**Texte à lire**
__________
Au Canada, plus de vingt-cinq plantes, obtenues par mutagenèse aléatoire (non considérée comme une nouvelle technique de biotechnologie), sont aujourd’hui autorisées à la commercialisation. Sur ces vingt-cinq, vingt ont été modifiées pour tolérer des herbicides [1]. Cela en dit long sur les projets des entreprises comme BASF et Pioneer. Sans surprise donc, les deux premières plantes mutées obtenues cette fois par mutagenèse dirigée, et qui viennent d’être autorisées, le canola SU de Cibus et le canola CLB-1 de BASF [2], sont… aussi tolérantes à des herbicides.

La tolérance aux herbicides l’emporte toujours

Organisé le 10 février 2014 par l’Organisation pour la coopération et le développement économiques (OCDE), un atelier a fait le point sur les nouvelles techniques de biotechnologie utilisées pour modifier le génome de plantes [3]. Ont ainsi été listées des expérimentations en laboratoire ou en champs sur onze espèces [4] dans onze pays [5]. Fait nouveau par rapport à la transgenèse, on notera la présence du blé. Le blé transgénique n’avait pas réussi à obtenir d’autorisation commerciale du fait de fortes oppositions [6] et de difficultés techniques, mais les semenciers préparaient déjà l’alternative [7]. Les présentations faites au cours de cet atelier ne révèlent pas de changement radical pour les principales caractéristiques introduites : la tolérance aux herbicides est largement en tête. Et si la synthèse d’une protéine insecticide n’apparaît pas encore, des travaux sont néanmoins en cours par le biais des recherches sur les ARNi.
__________
(Enregistrements issus d'une collecte de données)
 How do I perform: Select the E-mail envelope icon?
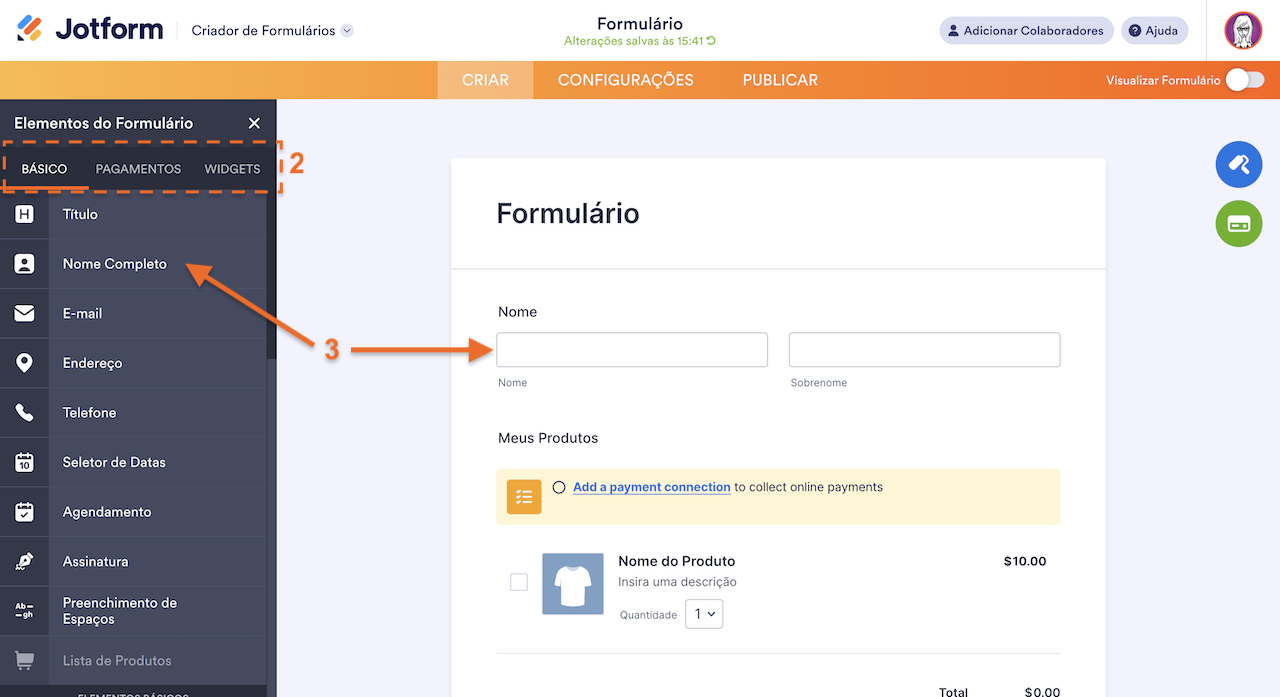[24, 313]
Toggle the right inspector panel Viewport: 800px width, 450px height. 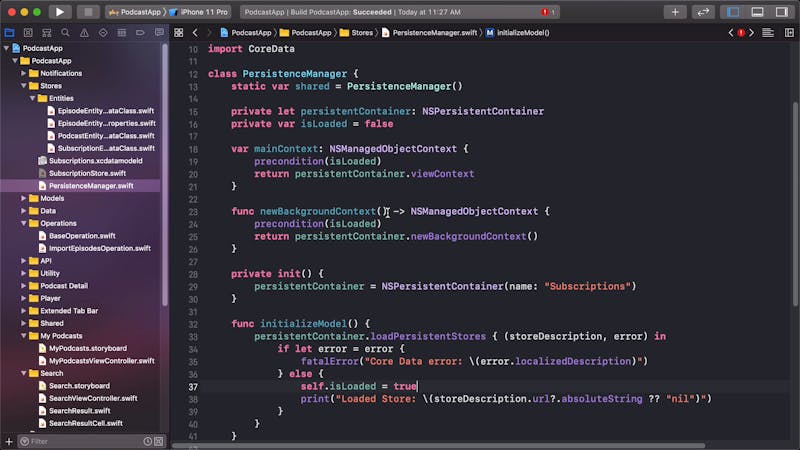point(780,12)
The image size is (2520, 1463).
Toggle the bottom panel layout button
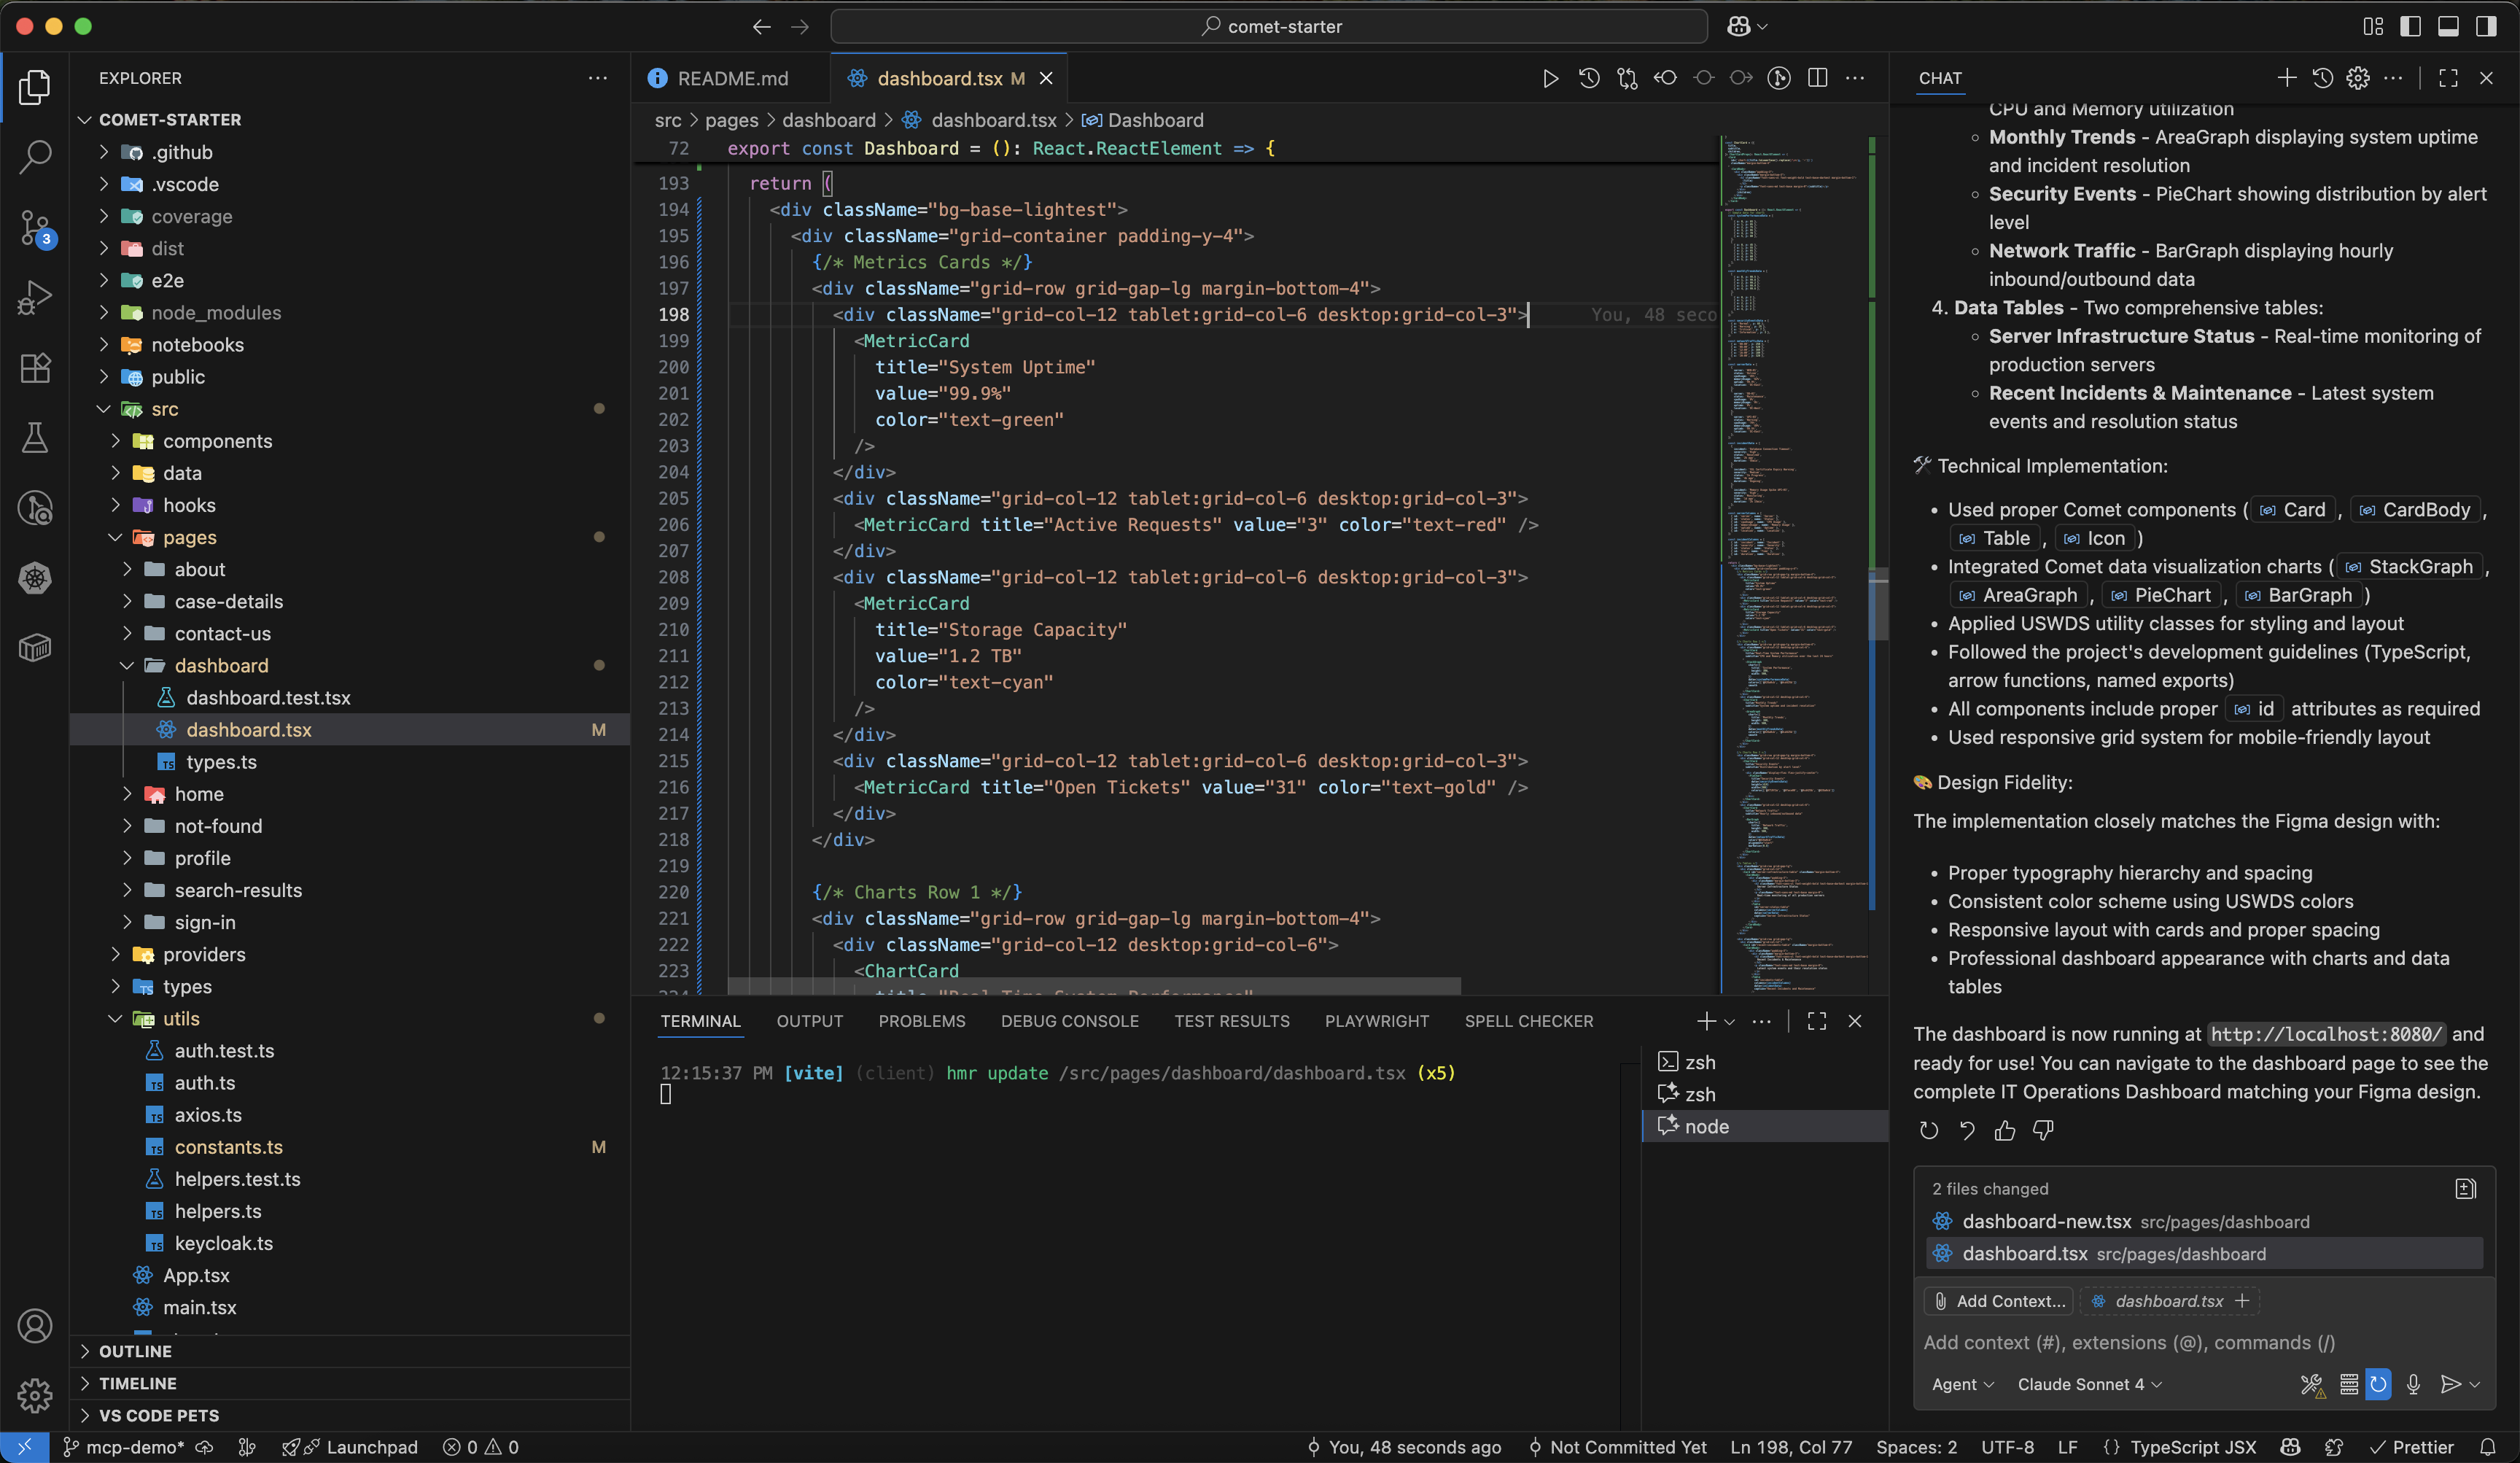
__________
**À faire**
(a) D'après le texte sur les plantes mutées au Canada, combien des plantes obtenues par mutagenèse aléatoire ont été modifiées pour tolérer des herbicides ?
(b) Recopiez fidèlement le passage du texte sur les plantes mutées au Canada qui va de « Au Canada, plus » jusqu'à « à des herbicides. ».

**Réponses**
(a) Vingt, sur plus de vingt-cinq plantes autorisées à la commercialisation.

(b)
Au Canada, plus de vingt-cinq plantes, obtenues par mutagenèse aléatoire (non considérée comme une nouvelle technique de biotechnologie), sont aujourd’hui autorisées à la commercialisation. Sur ces vingt-cinq, vingt ont été modifiées pour tolérer des herbicides [1]. Cela en dit long sur les projets des entreprises comme BASF et Pioneer. Sans surprise donc, les deux premières plantes mutées obtenues cette fois par mutagenèse dirigée, et qui viennent d’être autorisées, le canola SU de Cibus et le canola CLB-1 de BASF [2], sont… aussi tolérantes à des herbicides.